SUPPLIED MATERIAL: Begin
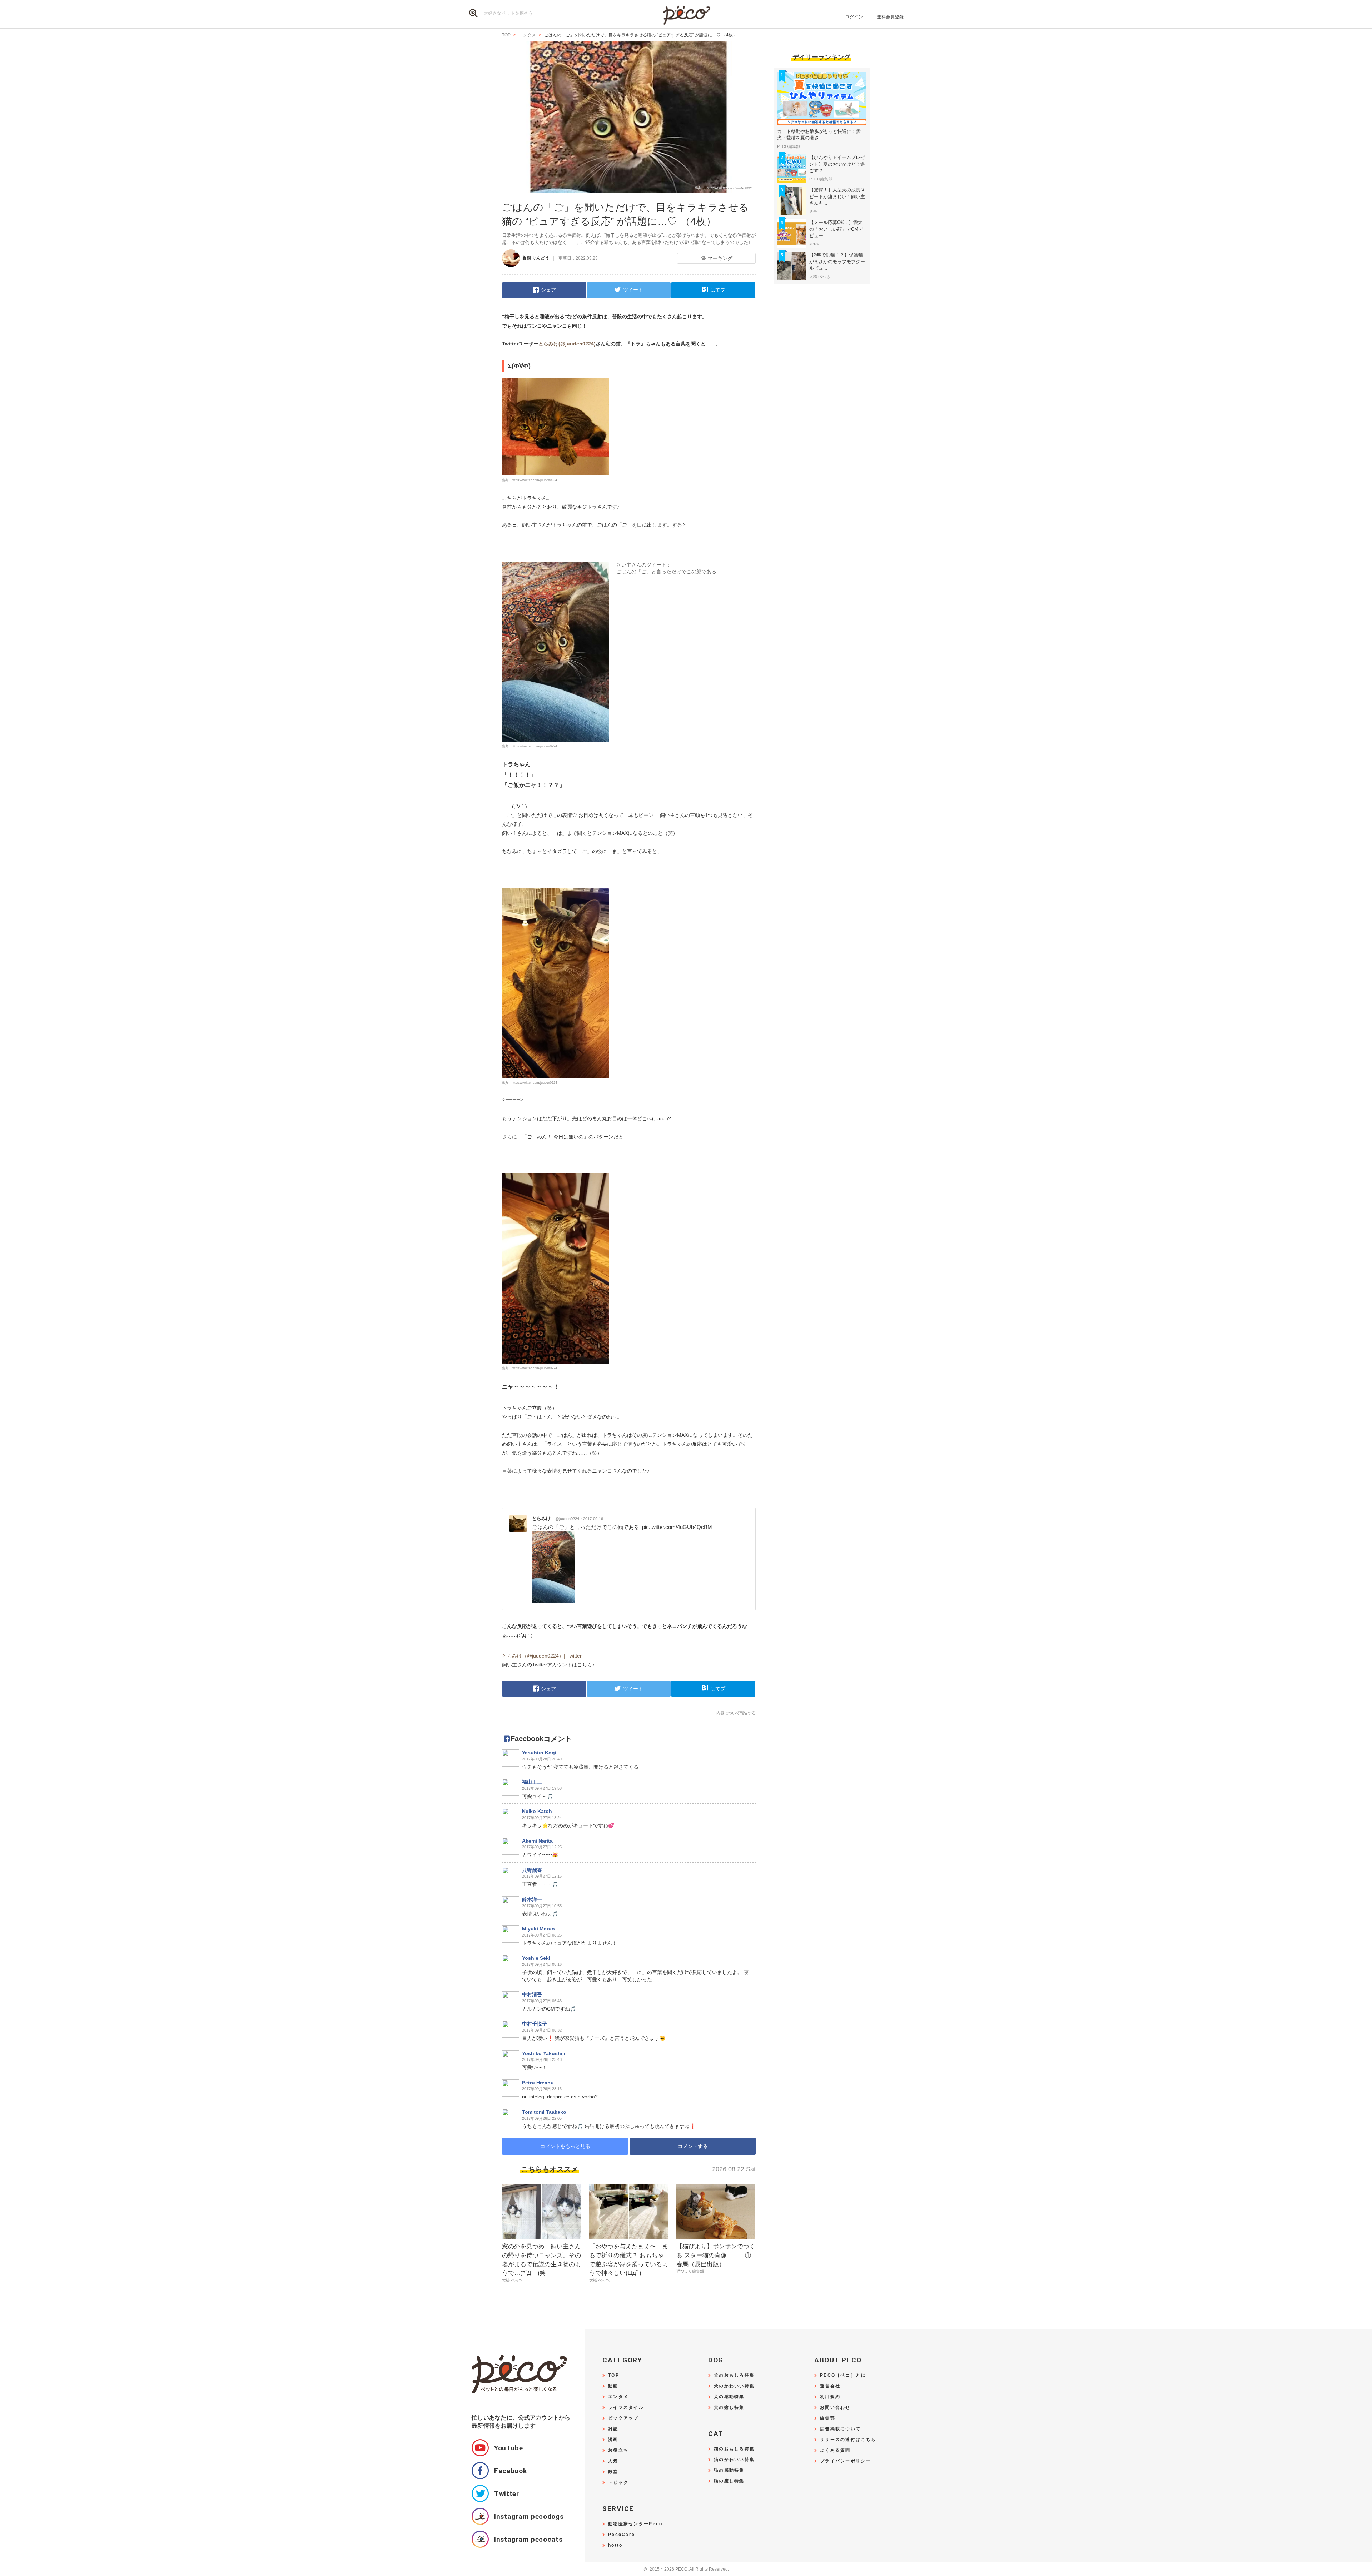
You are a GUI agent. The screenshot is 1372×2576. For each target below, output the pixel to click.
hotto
SUPPLIED MATERIAL: End
SUPPLIED MATERIAL: Begin
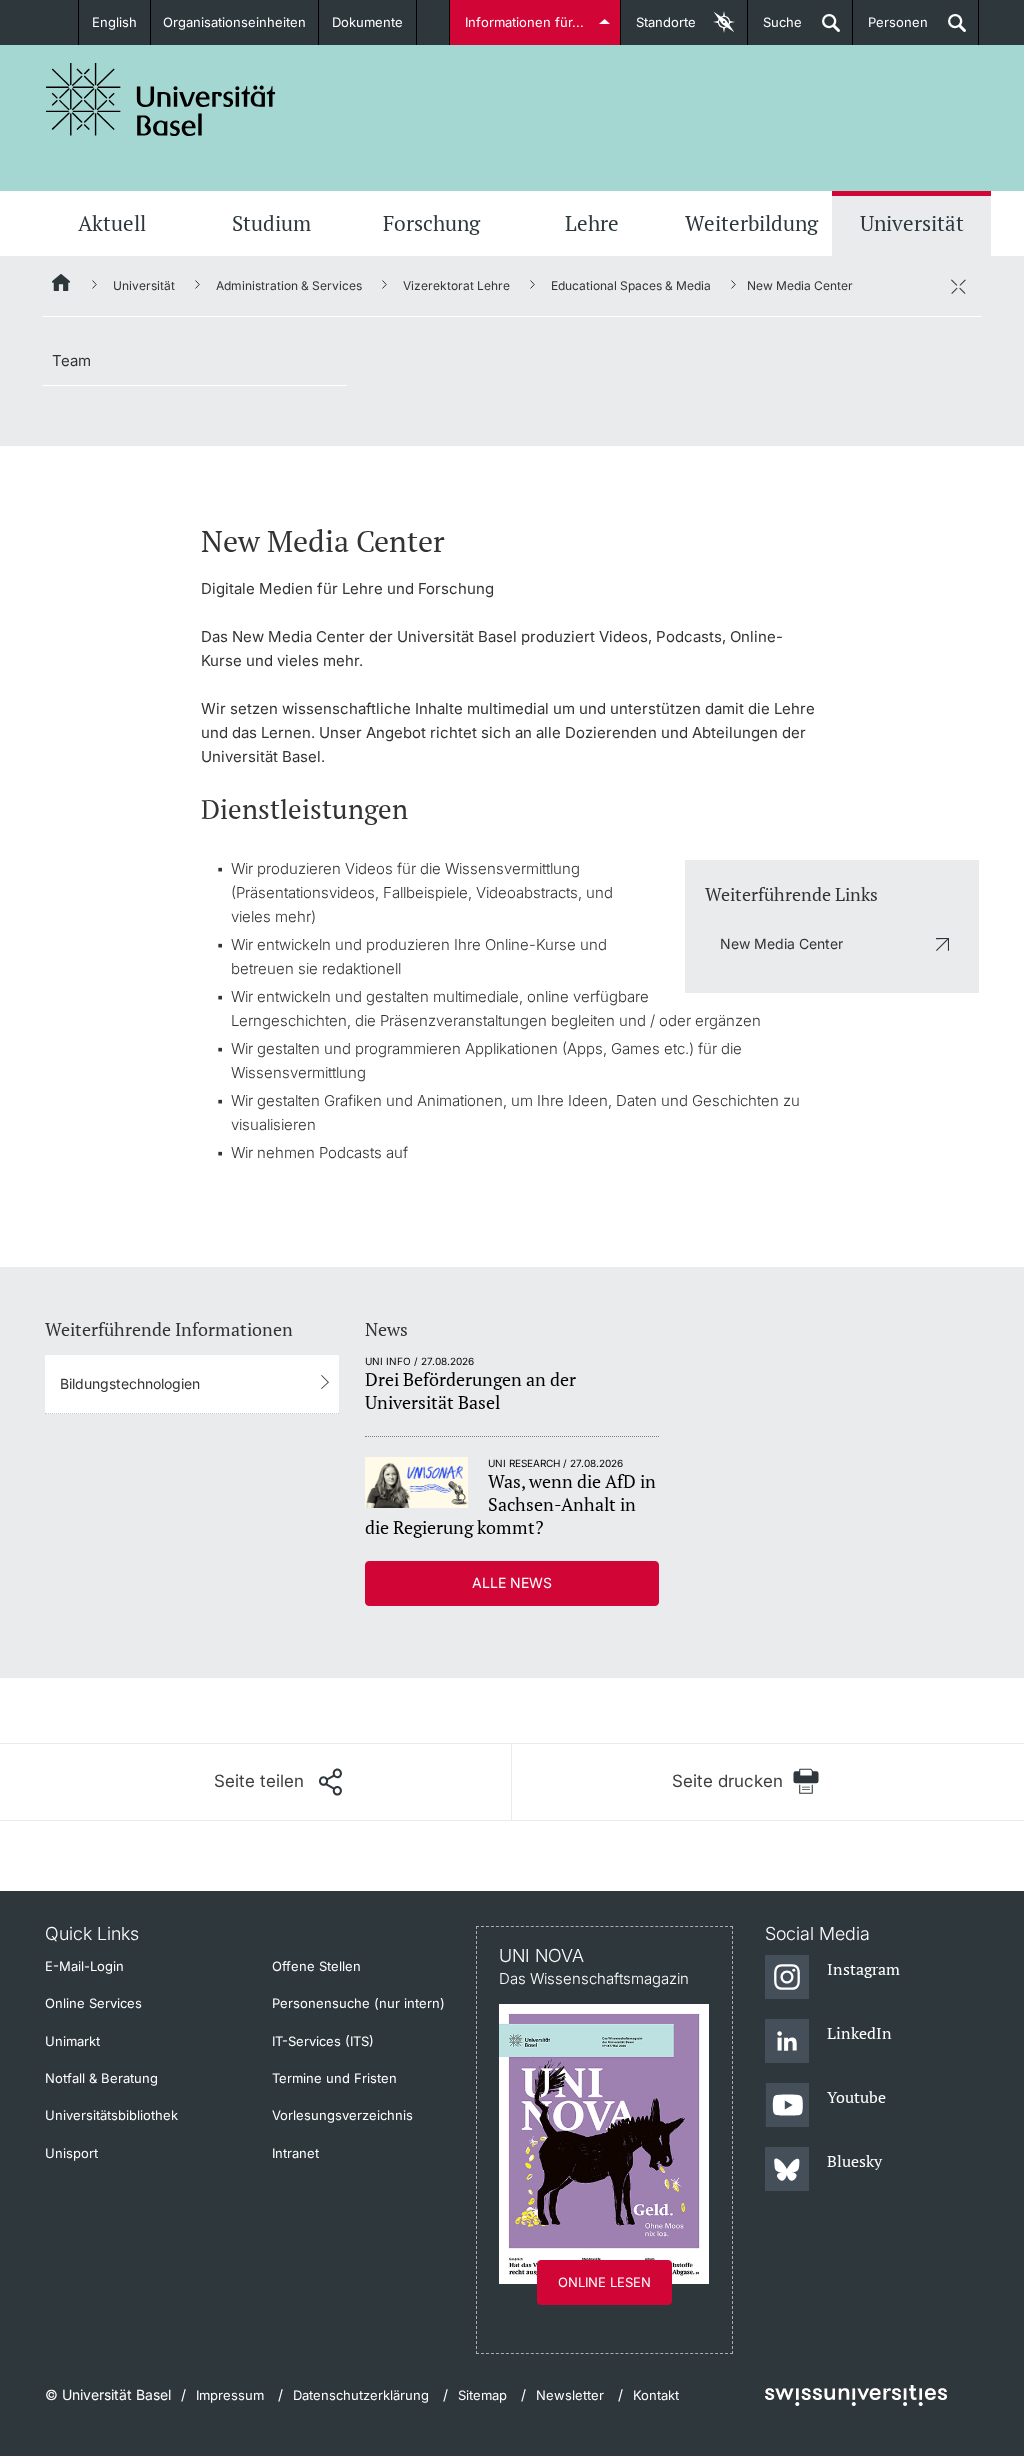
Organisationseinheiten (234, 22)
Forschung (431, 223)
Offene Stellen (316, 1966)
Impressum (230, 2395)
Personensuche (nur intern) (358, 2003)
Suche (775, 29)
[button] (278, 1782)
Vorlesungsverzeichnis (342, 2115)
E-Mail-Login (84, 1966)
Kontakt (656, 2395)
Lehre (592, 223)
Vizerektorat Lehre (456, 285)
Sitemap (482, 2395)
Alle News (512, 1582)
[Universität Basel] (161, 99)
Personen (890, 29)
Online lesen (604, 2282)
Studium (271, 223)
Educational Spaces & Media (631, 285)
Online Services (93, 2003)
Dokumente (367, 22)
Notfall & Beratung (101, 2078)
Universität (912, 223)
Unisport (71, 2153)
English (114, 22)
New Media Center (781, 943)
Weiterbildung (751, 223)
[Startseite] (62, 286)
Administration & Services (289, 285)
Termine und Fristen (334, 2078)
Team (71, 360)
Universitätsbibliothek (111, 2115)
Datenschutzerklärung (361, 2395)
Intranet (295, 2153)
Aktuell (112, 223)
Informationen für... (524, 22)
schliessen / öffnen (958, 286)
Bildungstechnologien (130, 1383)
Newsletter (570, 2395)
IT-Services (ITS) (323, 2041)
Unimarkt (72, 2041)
SUPPLIED MATERIAL: End
WORK REQUIRED -
Among the entries, find each line that includes the string "Media" and copy it.

SOLUTION FOR THIS EXERCISE -
Educational Spaces & Media (631, 285)
New Media Center (781, 943)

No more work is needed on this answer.